Having demonstrated increased LRP1 expression in tumor-associated vasculature and increased AP2 NP permeability near GBM spheroids, we hypothesized that AP2 NPs cross the BBB via transcytosis (48) and, more specifically, via LRP1-mediated transport. An active mode of transport was validated in the in vitro BBB vessels by reducing temperatures from 37 °C to 21 °C to prevent vesicle detachment from the cell membrane and transitioning across the cytoplasm to transport NPs from the luminal to the abluminal side of the vessels (42). Indeed, permeability of AP2 NPs was reduced at 21 °C, in line with our hypothesis that AP2 NPs cross the BBB via receptor-mediated transcytosis (Fig. 2 F and G). As expected, in vitro BBB permeability to 40-kDa dextran, which is expected to cross the endothelium via paracellular transport, was not affected by temperature changes (SI Appendix, Fig. S3), confirming that reduced temperatures do not affect the functional properties of the endothelium and its paracellular permeability. The bare and pPLD NP formulations also exhibited small, yet not significant, decreases in permeability, suggesting that NPs of this size, regardless of their functionalization, cross the BBB at least in part via vesicular transport (49, 50). These observations are intriguing and consistent with recently reported findings that the majority of NP transport across the tumor-associated endothelium occurs via active processes (51). Permeability of AP2 NPs was decreased following LRP1 neutralization compared to IgG control in regions near and far from the GBM spheroid, validating AP2 NP shuttling via the LRP1 receptor in the BBB-GBM model (Fig. 2H). In addition to treatment with antibodies affecting transport across the BBB, we also show the potential for testing neutralizing antibodies that directly affect GBM tumor growth (SI Appendix, Fig. S4). Following daily administration of anti-vascular endothelial growth factor (anti-VEGF), tumor size was measured over time, and the GBM spheroid area was found to increase in the presence of a therapeutic anti-VEGF antibody, a somewhat paradoxical finding, though it has been observed in clinical series of patients with recurrent GBMs treated with bevacizumab (52). These results highlight the testing capabilities of the BBB-GBM model, where NP formulations and antibodies can be assayed with high spatiotemporal resolution, to identify their transport properties into tumors.

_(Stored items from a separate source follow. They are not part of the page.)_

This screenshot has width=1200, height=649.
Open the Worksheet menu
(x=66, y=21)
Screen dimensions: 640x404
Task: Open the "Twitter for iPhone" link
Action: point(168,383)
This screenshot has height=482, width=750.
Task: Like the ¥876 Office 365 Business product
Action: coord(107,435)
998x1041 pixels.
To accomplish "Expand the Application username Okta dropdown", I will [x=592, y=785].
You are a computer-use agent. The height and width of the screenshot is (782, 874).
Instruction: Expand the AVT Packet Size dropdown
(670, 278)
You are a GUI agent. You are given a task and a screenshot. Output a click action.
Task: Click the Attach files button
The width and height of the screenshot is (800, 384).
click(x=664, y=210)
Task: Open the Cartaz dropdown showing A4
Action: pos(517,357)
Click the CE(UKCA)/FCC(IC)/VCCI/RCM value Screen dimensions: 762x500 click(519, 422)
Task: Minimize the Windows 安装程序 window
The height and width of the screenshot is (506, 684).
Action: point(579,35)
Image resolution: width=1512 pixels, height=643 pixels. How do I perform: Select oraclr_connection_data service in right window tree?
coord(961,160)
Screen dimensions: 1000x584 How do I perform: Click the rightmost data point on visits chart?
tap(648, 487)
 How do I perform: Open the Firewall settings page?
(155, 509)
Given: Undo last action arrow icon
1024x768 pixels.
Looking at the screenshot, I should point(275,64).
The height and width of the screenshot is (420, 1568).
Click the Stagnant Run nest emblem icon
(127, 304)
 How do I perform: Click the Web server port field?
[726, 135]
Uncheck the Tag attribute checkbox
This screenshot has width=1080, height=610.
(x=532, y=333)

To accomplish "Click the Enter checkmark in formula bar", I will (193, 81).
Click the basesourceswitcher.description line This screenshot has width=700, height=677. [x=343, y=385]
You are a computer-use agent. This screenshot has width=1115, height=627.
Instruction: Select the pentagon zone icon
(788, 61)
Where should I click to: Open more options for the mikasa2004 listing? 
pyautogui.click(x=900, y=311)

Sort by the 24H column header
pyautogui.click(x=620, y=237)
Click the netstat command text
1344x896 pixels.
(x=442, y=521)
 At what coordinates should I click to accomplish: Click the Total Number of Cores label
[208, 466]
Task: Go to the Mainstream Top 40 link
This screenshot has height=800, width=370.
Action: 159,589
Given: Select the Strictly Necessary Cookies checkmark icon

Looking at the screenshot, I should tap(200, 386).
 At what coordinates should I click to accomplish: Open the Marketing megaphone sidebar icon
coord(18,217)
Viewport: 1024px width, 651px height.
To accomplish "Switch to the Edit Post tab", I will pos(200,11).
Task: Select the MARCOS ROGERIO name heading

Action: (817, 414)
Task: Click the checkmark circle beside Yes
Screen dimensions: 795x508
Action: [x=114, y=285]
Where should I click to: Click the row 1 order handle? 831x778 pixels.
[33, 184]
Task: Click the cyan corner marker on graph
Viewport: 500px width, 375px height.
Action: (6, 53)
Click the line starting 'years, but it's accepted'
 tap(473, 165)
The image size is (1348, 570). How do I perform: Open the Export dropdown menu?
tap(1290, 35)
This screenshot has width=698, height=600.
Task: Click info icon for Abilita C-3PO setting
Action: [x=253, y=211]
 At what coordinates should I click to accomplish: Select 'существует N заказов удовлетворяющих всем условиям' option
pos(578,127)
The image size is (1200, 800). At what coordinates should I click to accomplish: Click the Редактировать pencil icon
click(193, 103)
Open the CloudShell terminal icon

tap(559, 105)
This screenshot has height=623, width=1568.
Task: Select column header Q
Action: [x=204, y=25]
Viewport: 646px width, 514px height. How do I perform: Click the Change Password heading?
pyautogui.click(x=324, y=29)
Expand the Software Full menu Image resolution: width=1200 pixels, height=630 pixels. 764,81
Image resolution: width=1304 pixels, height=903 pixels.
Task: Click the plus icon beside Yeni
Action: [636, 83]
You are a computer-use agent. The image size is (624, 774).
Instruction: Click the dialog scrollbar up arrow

The In Vitro BBB Model Accurately Predicts In Vivo Permeability.

To evaluate the ability of the BBB-GBM platform to mimic the more complex in vivo environment, we quantified permeability of dextran and functionalized NPs in mouse capillaries via intravital imaging. Following NP and dextran intravenous administration in animals, time-lapse images were acquired through a cranial window to quantify vascular permeability, as performed in the in vitro devices (Fig. 3A, SI Appendix, Fig. S5, and Movie S1). Both dextran and NP signals were clearly observed in mouse cortical capillaries with comparable sizes to in vitro BBB vessels (Fig. 3B and SI Appendix, Fig. S4 and Table S2). Dextran permeability values obtained with the imaging and analysis techniques described here were ∼one order of magnitude smaller than measurements performed by other groups in mouse or rat brain capillaries (53, 54) (SI Appendix, Table S3). Remarkably, values obtained in mouse BBB vessels were highly consistent with those obtained in the BBB microvascular device for both 10- and 40-kDa dextran (Fig. 3C and SI Appendix, Fig. S5). Similarly, NP permeabilities corresponded closely to values from the in vitro BBB model without tumors (Fig. 3D). In addition to having comparable morphological properties (SI Appendix, Table S2), the consistent permeability measurements in vitro and in vivo highlight the ability of the in vitro BBB model to recapitulate functional aspects of the in vivo BBB. Of note, permeability studies in mouse BBB capillaries (without tumors) were performed at depths less than 150 µm below the dura, where imaging resolution is optimal. Performing comparable measurements in vessels near GBM tumors in vivo would require superficial tumor implantation, which is technically challenging and less clinically relevant than an orthotopic model in the deeper regions of the brain, as tumors are likely to extravasate and establish outside the confines of the BBB (55).

Fig. 3.

In vivo BBB permeability assessed by intravital microscopy is consistent with the in vitro BBB model. (A) Workflow of intravital imaging, in which fluorescent NPs and dextran are dosed systemically, and time-lapse imaging is performed in intact brain capillaries. (B) Representative images of 40-kDa dextran and NP formulations perfused in mouse BBB capillaries. (Scale bars, 20 µm.) (C) BBB permeabilities to fluorescently labeled dextran (10 and 40 kDa) in mouse BBB capillaries and in vitro BBB microvessels (no tumors). Points represents n = 1 device; n = 2 mice were considered for 10-kDa dextran and n = 10 mice for 40-kDa dextran. (D) BBB permeabilities to the three NP formulations in mouse BBB capillaries and in vitro BBB microvessels (no tumors). Points represent n = 1 ROI; n = 6 independent devices per condition were considered; n = 3 to 5 mice were considered per condition. Bars represent mean ± SD. ns, not significant. Statistical analyses are described in Materials and Methods.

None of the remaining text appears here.